I feel strongly that it is important to show yet another face of mental illness, to demonstrate that there are many faces of mental illness in our community and they belong to someone you know.

Mental Health America served 1 in six individuals in the county last year, that’s you or someone you know.

An equal number of men and women develop bipolar disorder and it occurs among all ages, ethnic groups and social classes. Approximately 2.5 million Americans live with this disorder, but the number of people affected is even greater.

People living with bipolar disorder experience alternating episodes of mania (severe highs), depression (severe lows) and mixed states, which contain elements of both.
If left untreated, people with bipolar disorder are at great risk for suicide, substance abuse, incarceration, and other harmful consequences. The mortality rate for people with untreated bipolar disorder is higher than it is for most types of heart disease and many types of cancers.

But with accurate diagnosis and treatment, people with bipolar disorder have better treatment success rates than people with heart disease. Essential components of the treatment process for people living with bipolar disorder include medication, psychotherapy, support groups, and education about the illness. It is estimated that 80 percent to 90 percent of people with bipolar disorder can be treated effectively with medication and psychotherapy.

Raising awareness of bipolar disorder is an important step towards promoting early detection and accurate diagnosis, which is why the National Alliance on Mental Illness (NAMI) created Bipolar Disorder Awareness Day, scheduled this year for Thursday, October 9.

The National Institute of Mental Health estimates that two percent of the U.S. population or one in 40 people experience Obsessive Compulsive Disorder, or OCD, in their lifetime.
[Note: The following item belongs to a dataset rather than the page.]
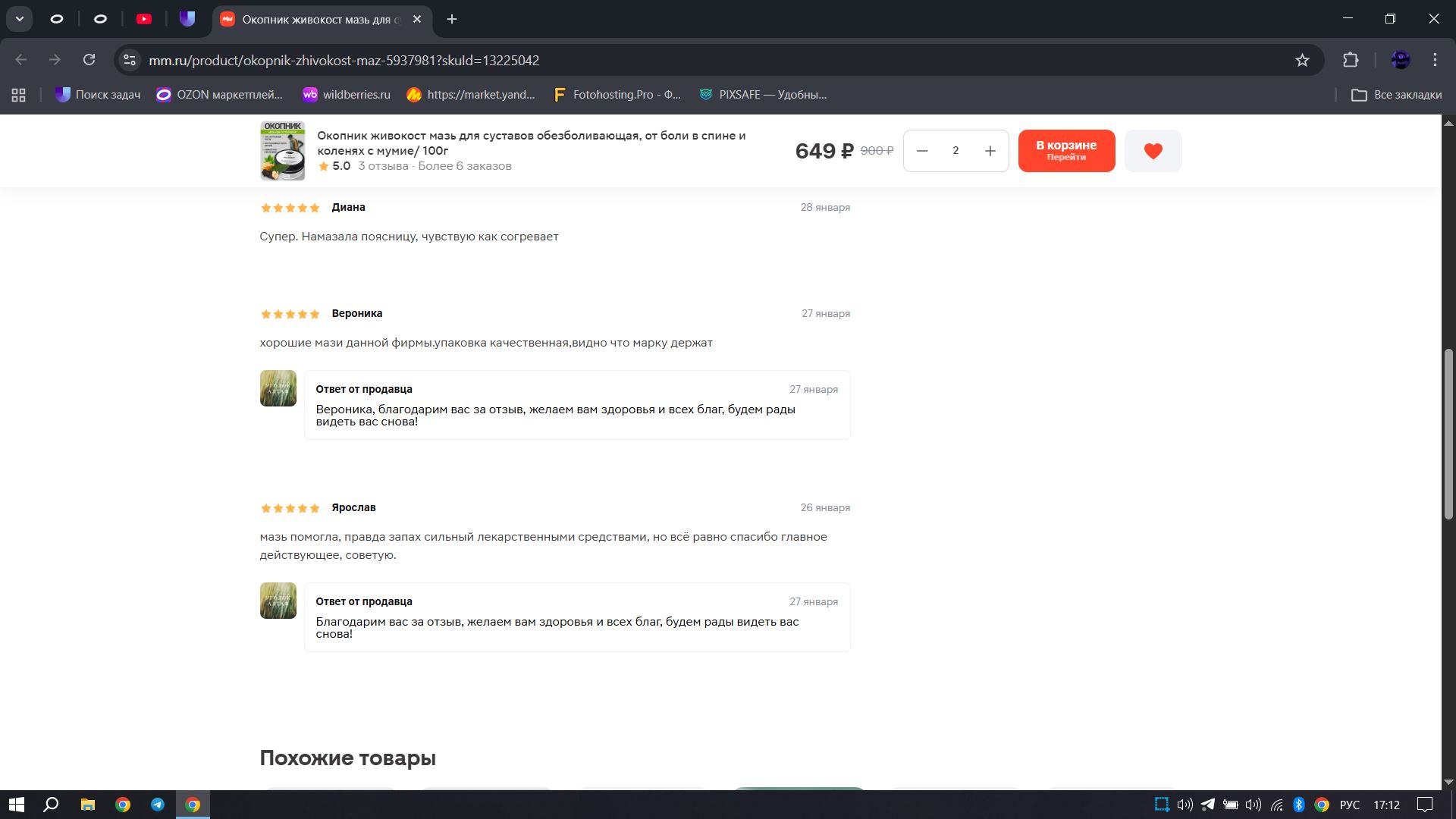1456x819 pixels.
Task: Open the Chrome extensions puzzle icon
Action: pos(1351,60)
That is two to three times more common than schizophrenia or bipolar disorder.

Many people are familiar with the television series Monk, and its detective with his own form of OCD, but there are many manifestations of obsessive-compulsive disorder and individuals suffer to various degrees.

You never see successful people with bipolar disorder on TV or Film.

Bipolar disorder has caused the most serious episodes in my life, but even with years of treatment, OCD continues to cause me the most daily problems.

I thought that I would try to explain to you what is like to experience OCD, and then I realized that I cannot. Just as I cannot explain to my husband why the simple task of choosing a restaurant for lunch has frequently reduced me to tears, why I can’t eat at a salad bar or buffet, or an office party, why I can’t leave my dog over night, or have people in my house or the host of other rules that govern my daily life.

My husband, Graham, has patiently stood by me for 20 years, confused but supportive, as the rules change suddenly without explanation, it is one of the many reasons I adore him.

I’d like to thank Paddy Kutz for her encouragement for helping me to find the voice to speak. I’d like to thank my parents for continuing to support me. And most of all, I’d like to thank Graham who stands by me no matter what I say.

If you or anyone you know are concerned about depression or anxiety, please contact the Mental Health America office for more information. There is help. And if you experience a mental illness, I urge you to tell someone you know. You may be surprised at their reaction. And they may be surprised to learn that the face of mental illness is not so frightening, it is their roommate, their daughter, their co-worker or friend.